§ **Data extract**
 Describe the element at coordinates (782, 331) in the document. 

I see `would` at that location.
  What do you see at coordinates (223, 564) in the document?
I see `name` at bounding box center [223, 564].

* * *

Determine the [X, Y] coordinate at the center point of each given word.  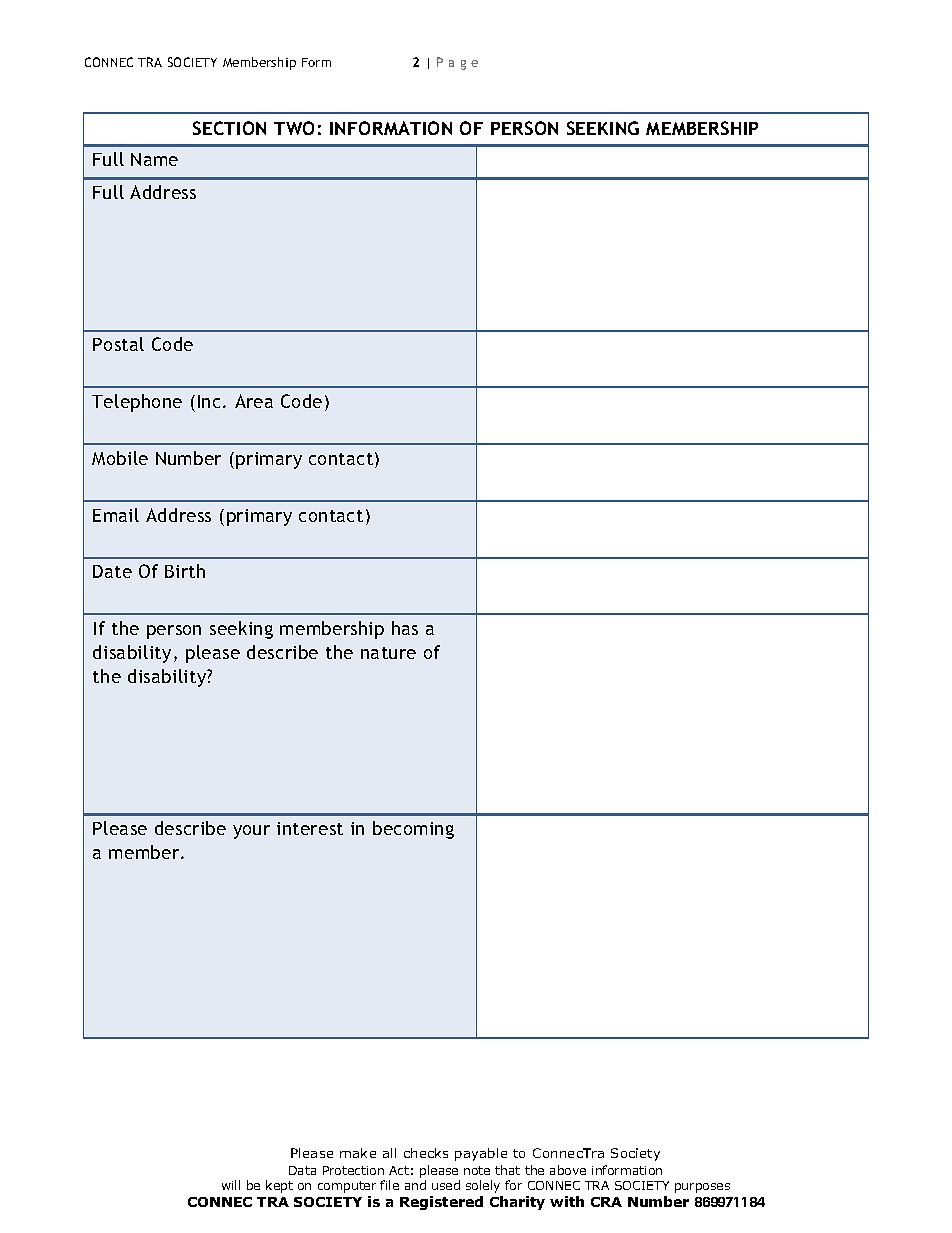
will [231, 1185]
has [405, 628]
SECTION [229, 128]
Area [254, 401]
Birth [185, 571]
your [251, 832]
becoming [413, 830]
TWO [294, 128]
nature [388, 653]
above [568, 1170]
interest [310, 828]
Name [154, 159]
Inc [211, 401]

---

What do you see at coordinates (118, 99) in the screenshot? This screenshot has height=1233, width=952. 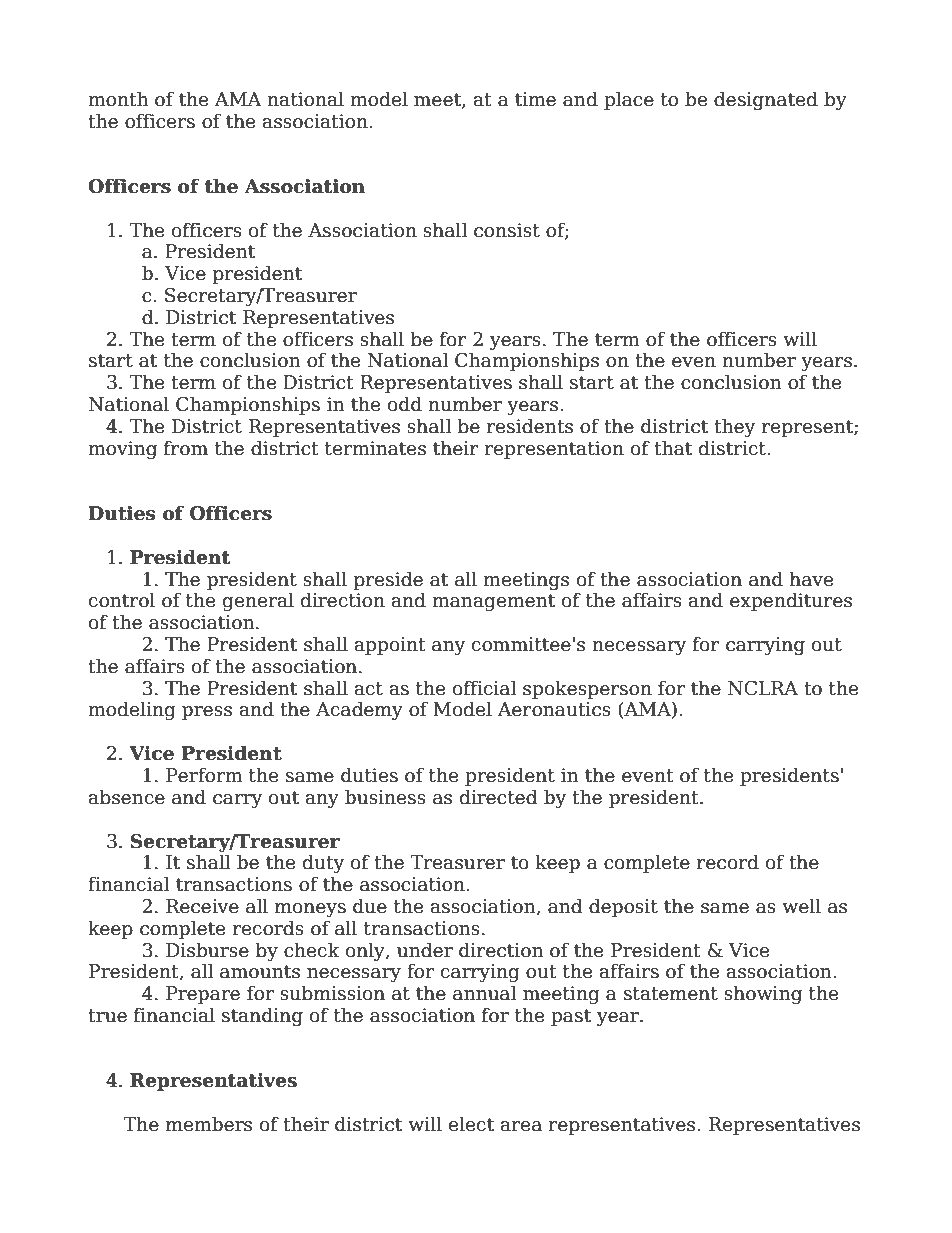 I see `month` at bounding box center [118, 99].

§ **Request**
Convert the lines of the material starting at the one containing "Determine the [X, Y]" and ending at the one containing "Inc [211, 401]" into a JSON list of strings, one string per line, with blank lines omitted. Leave the pictures out.

§ **Complete answer**
[
  "Determine the [X, Y] coordinate at the center point of each given word.  ",
  "will [231, 1185]",
  "has [405, 628]",
  "SECTION [229, 128]",
  "Area [254, 401]",
  "Birth [185, 571]",
  "your [251, 832]",
  "becoming [413, 830]",
  "TWO [294, 128]",
  "nature [388, 653]",
  "above [568, 1170]",
  "interest [310, 828]",
  "Name [154, 159]",
  "Inc [211, 401]"
]